Suppose a fictional network has 100 members in each of two regions. One contributes 70 responses and the other 20. The total is 90 out of 200, or 45%, but the regional coverage differs substantially. Investigate the second region’s invitation reach, language and access before treating the combined result as equally representative of both.
Do not remove hard-to-reach members from the denominator merely to improve the metric. Document legitimate eligibility changes separately from nonresponse.
10. Test one change and inspect the result
Choose the likely bottleneck and define success before changing several things at once. A practical test could compare two clear invitation messages with otherwise similar collection arrangements.
Use a suitable comparison design and enough evidence for the intended conclusion. A larger completion count after changing the invitation does not by itself prove the invitation caused it; timing or audience differences may also matter.

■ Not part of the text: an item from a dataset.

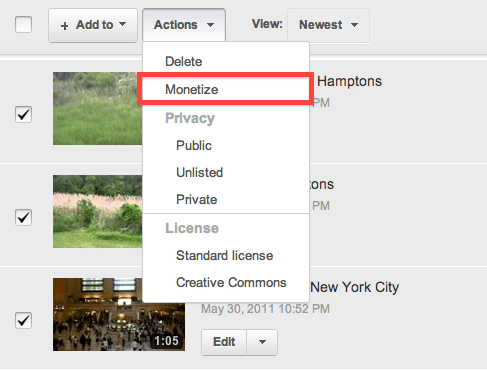Open the green field video thumbnail

tap(98, 109)
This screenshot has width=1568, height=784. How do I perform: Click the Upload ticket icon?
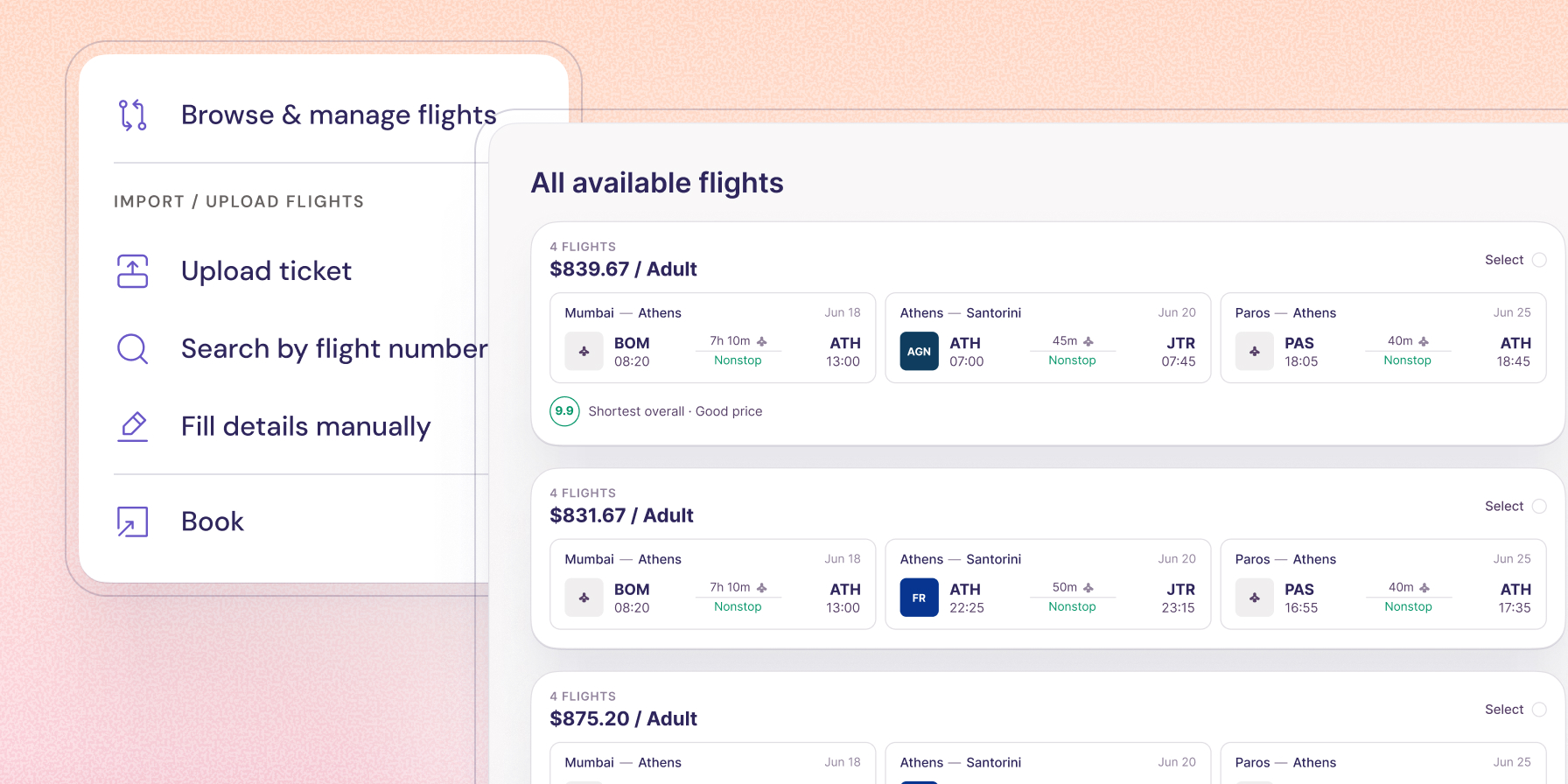(x=133, y=271)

Track starts, completions, item missingness, relevant group coverage and complaints. Record the change so the next team member understands what was tried.

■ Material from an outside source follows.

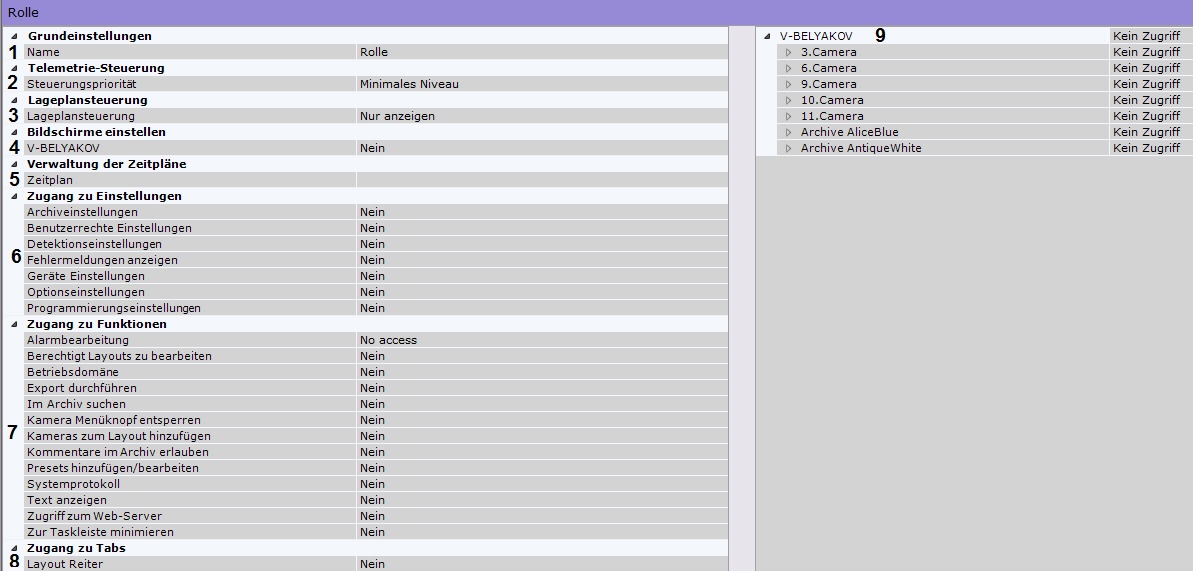The height and width of the screenshot is (571, 1193).
Task: Collapse the Zugang zu Tabs section
Action: 14,548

Plan recurring surveys as a continuing relationship
Coordinate requests across departments to avoid unnecessary overlap. Define which information is stable, which must be updated and which outcome questions need repeating. A member may legitimately need different questions for registration, an annual return and an event.

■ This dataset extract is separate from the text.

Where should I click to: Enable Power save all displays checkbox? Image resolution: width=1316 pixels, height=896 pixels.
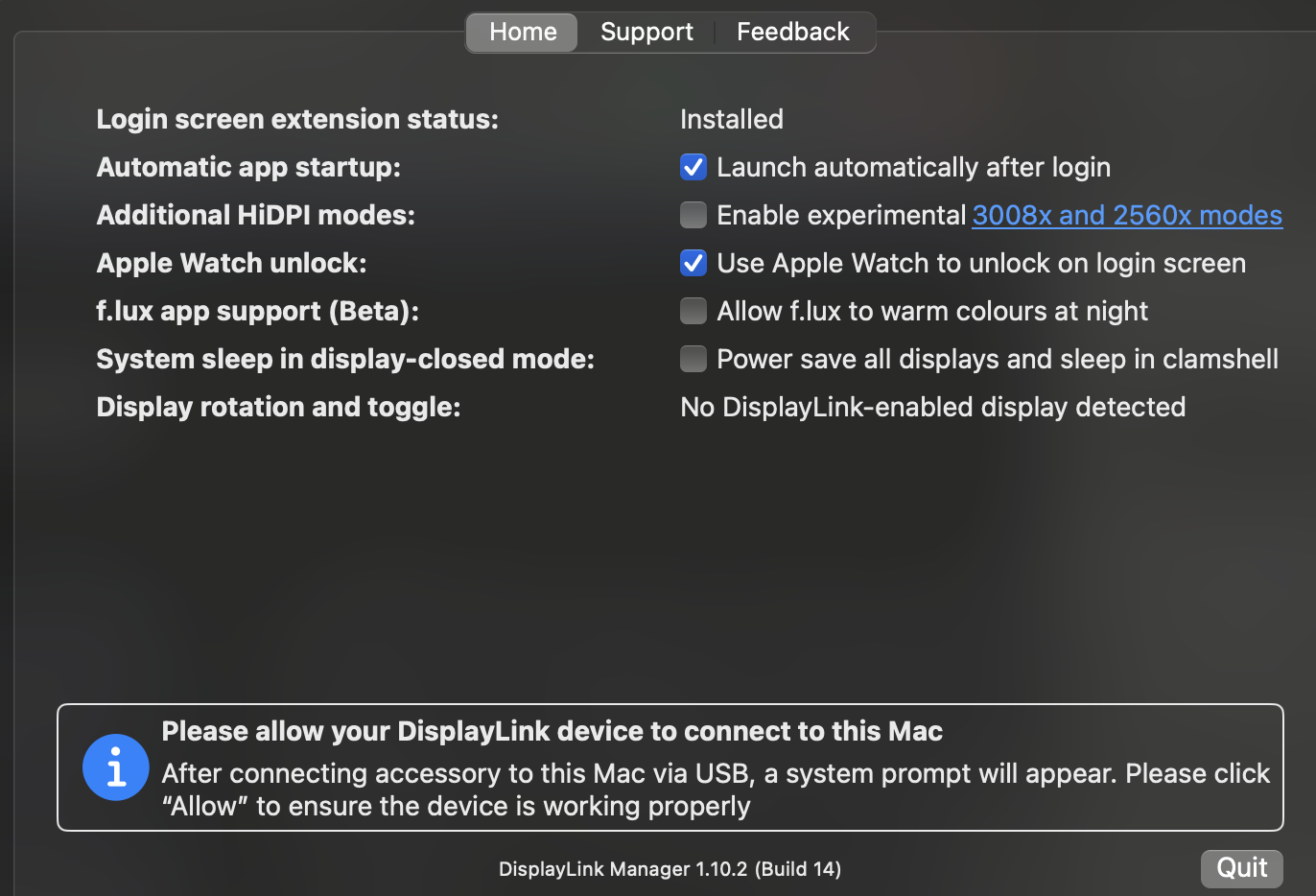point(693,359)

In a federated organization, local teams can tailor collection while sharing the core definitions needed for comparison. Record eligible population, period and method so the central report can interpret the results.
Sopact’s focus is self-managed collection, analysis and governance of continuing evidence. Evaluate whether the proposed workflow reduces unnecessary work and makes findings usable. No platform can guarantee participation or remove the need to review the data.
Start with the weakest point
Review one recent survey: who was invited, who started, where people stopped and which groups were underrepresented. Choose one practical improvement and record what you will measure.
For the wider collection plan, use survey software requirements. For repeated measurement, see baseline survey planning. For making the responses useful after collection, read how to analyze survey data.
Frequently asked questions
What is a good survey response rate?
There is no universal threshold. Consider the audience, recruitment method, purpose and potential nonresponse bias. Define the rate and assess who is missing.
Is completion rate the same as response rate?
No. Completion among people who start answers a different question from participation among an invited eligible group. State the denominator for each.
Should every follow-up ask fewer questions?
Remove unnecessary repetition, but keep measures needed to assess current conditions or change. Reusing an old outcome answer is not a follow-up measurement.
Do reminders always improve results?
They may help, but their value depends on the audience and collection arrangement. Monitor unwanted contact and fix relevance or access problems rather than relying only on repetition.
Can a high response rate still produce biased findings?
Yes. The rate alone does not show how respondents differ from nonrespondents on the questions that matter. Examine coverage and the study design.
Can software guarantee a higher rate?
No. Software can support collection and follow-up, but participation depends on several factors. Test the workflow and report observed results without guaranteed uplift claims.